Collected data entries

Start of Block

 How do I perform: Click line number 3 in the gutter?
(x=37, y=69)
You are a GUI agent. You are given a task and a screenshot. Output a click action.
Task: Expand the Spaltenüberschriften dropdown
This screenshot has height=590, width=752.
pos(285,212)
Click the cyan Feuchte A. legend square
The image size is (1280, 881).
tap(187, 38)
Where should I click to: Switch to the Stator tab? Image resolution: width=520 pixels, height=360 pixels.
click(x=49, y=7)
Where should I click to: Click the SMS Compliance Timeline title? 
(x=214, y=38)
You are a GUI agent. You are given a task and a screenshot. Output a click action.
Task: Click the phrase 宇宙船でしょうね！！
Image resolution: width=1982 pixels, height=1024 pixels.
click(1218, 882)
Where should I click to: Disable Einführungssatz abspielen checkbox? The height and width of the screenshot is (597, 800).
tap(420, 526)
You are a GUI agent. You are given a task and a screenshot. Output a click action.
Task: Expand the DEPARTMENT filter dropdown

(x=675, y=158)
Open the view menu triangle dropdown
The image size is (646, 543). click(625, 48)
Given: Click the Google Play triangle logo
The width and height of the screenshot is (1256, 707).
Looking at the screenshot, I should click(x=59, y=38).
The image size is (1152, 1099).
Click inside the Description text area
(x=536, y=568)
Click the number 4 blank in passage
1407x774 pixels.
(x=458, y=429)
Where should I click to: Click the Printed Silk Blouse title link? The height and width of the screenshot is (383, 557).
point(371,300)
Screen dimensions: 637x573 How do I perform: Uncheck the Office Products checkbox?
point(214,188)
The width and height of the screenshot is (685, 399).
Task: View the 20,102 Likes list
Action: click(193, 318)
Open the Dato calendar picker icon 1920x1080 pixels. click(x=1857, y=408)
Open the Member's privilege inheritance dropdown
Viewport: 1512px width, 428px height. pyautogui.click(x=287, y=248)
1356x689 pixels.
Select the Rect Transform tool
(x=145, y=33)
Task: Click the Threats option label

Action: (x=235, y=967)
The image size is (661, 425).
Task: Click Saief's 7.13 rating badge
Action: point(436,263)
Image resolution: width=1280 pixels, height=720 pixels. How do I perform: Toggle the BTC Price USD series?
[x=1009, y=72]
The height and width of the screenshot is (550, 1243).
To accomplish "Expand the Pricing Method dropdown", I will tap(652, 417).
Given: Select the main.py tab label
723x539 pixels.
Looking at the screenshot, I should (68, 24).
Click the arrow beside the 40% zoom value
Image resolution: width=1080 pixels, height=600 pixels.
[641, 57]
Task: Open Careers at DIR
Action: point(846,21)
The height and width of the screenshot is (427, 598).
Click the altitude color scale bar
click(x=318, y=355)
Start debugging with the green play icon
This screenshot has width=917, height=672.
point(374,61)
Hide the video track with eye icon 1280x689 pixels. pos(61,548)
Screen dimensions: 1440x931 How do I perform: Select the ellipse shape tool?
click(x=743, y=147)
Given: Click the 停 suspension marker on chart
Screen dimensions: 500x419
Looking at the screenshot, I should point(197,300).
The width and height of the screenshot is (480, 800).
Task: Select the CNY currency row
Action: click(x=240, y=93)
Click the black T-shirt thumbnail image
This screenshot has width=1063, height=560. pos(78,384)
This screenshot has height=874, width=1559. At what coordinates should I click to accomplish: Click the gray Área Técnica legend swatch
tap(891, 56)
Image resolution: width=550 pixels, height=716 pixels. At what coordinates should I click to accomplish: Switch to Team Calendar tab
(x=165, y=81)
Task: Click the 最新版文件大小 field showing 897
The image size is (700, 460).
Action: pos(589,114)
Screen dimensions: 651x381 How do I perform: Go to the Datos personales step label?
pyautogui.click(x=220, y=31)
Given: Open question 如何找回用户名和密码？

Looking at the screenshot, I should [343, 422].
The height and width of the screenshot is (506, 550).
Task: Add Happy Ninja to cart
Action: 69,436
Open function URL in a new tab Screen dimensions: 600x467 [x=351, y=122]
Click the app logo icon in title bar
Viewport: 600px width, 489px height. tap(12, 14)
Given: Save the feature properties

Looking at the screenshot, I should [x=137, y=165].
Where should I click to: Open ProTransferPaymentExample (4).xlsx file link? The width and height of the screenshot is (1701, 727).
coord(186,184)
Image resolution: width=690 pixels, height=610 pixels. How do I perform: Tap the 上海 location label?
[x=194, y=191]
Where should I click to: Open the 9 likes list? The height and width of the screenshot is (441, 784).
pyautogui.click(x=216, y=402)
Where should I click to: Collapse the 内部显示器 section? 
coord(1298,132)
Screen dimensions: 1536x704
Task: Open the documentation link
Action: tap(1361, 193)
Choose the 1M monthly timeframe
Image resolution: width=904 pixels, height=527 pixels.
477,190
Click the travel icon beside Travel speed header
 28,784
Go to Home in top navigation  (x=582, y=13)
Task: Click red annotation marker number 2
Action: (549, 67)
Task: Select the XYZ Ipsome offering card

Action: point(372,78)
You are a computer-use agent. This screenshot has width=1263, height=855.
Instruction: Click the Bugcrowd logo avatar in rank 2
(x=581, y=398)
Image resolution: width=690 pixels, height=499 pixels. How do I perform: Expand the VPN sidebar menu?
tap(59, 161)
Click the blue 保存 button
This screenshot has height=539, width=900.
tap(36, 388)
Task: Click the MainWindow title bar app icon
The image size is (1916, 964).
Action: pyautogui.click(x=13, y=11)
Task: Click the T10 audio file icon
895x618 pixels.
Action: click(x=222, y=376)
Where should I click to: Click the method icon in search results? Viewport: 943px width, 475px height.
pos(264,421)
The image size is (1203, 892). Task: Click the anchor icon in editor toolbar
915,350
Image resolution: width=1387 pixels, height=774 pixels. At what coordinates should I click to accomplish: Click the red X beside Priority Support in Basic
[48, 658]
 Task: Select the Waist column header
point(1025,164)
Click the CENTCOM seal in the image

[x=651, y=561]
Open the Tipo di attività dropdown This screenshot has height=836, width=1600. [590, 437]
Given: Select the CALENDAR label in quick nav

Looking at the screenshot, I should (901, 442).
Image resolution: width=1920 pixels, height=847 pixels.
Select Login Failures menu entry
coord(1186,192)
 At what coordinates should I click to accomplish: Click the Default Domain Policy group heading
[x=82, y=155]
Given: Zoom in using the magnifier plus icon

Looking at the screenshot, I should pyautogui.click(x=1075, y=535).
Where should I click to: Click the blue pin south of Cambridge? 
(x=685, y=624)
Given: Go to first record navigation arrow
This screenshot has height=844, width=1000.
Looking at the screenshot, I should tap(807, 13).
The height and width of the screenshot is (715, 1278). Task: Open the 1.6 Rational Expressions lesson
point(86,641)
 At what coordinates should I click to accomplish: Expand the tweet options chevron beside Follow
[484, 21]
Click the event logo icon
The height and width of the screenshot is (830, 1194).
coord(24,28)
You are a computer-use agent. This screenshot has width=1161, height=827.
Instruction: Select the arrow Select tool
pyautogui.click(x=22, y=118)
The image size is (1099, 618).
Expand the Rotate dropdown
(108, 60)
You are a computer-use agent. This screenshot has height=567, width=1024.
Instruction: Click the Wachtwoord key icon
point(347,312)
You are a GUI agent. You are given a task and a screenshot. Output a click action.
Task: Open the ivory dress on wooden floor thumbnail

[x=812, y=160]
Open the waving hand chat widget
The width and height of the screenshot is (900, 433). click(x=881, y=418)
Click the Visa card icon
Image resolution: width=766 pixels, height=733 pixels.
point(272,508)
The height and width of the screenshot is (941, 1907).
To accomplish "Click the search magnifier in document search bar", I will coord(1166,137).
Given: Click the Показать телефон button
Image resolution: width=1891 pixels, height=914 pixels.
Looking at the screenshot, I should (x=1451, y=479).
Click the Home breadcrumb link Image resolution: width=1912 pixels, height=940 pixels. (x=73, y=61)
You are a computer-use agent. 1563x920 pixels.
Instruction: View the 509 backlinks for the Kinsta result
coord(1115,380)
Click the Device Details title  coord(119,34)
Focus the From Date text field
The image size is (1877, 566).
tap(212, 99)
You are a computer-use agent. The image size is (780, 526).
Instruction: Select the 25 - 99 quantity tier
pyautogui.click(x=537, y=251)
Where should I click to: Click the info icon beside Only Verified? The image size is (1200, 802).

End of Block

ACTION ITEM –
Copy out each line of the records that holds the string "button".

TASK RESPONSE –
Click the blue 保存 button
Given: Click the Показать телефон button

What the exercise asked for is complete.